Responsibilities
- Develop, maintain, and review Terraform modules to provision and manage cloud resources.
- Apply best practices for Terraform state management, module design, and testing.
- Leverage CDKTF (Terraform) or Terragrunt patterns where appropriate.
- Architect and operate services in Azure and AWS (compute, storage, networking, databases).
- Provision, configure, and manage Databricks workspaces, clusters and jobs to support data pipelines.
- Implement tagging, cost-optimisation, and security controls across both clouds and Databricks environments.
- Build, test, and maintain Azure DevOps Pipelines or GitHub Actions to automate infrastructure provisioning and application deployment.
- Manage source in Azure DevOps or GitHub repos, enforce branching strategies, pull-request workflows and policy-as-code checks.
- Partner with client and data engineering teams to integrate infrastructure changes safely into development workflows.
- Produce clear architecture diagrams, runbooks, and “how-to” guides for both technical and non-technical stakeholders.
- Write and maintain automation scripts and CLI tools in Python to streamline operational tasks.
- Contribute to internal SDKs or libraries for shared tooling and infrastructure utilities.
Requirements
- Experience: 3+ years in a DevOps or SRE role with production workloads in Azure and AWS.
- IaC Proficiency: Deep hands-on Terraform experience, including Terraform Cloud, Terragrunt, module design, and testing.
- CI/CD Expertise: Proven ability building and maintaining Azure DevOps Pipelines and managing code in either Azure DevOps or GitHub repos.
- Programming Skills: Strong Python scripting skills; able to write clean, testable, and reusable code.
- Data Platform Understanding: Familiarity with provisioning and managing Databricks workspaces, clusters, and jobs.
- Disaster Recovery: Experience designing DR plans, automated backups, and conducting restore drills.
- Cloud Services: Solid understanding of core Azure and AWS services (VMs, networking, storage, IAM, RDS/SQL).
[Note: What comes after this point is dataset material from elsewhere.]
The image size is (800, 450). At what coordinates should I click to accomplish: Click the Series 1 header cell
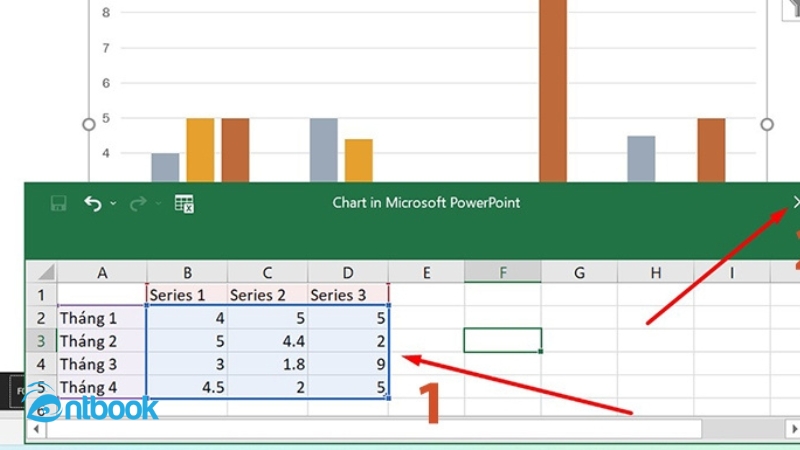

- Problem-Solving: Excellent troubleshooting abilities and a calm, methodical approach to incident response.
- Communication: Clear written and verbal communication; adept at documenting complex systems simply.
Nice to Have
- Advanced IaC Tools: Experience with CDK for Terraform (CDKTF) or Terragrunt for composing infrastructure patterns.
- Languages: PowerShell, Bicep, Python, Terraform
- Security & Compliance: Familiarity with cloud security best practices (CIS benchmarks, Azure Policy, AWS IAM policies).
- Networking: In-depth knowledge of VPCs, VNets, load balancers, VPNs and cross-region connectivity.
- Serverless & Containers: Experience with serverless platforms (Azure Functions, AWS Lambda) and container registries.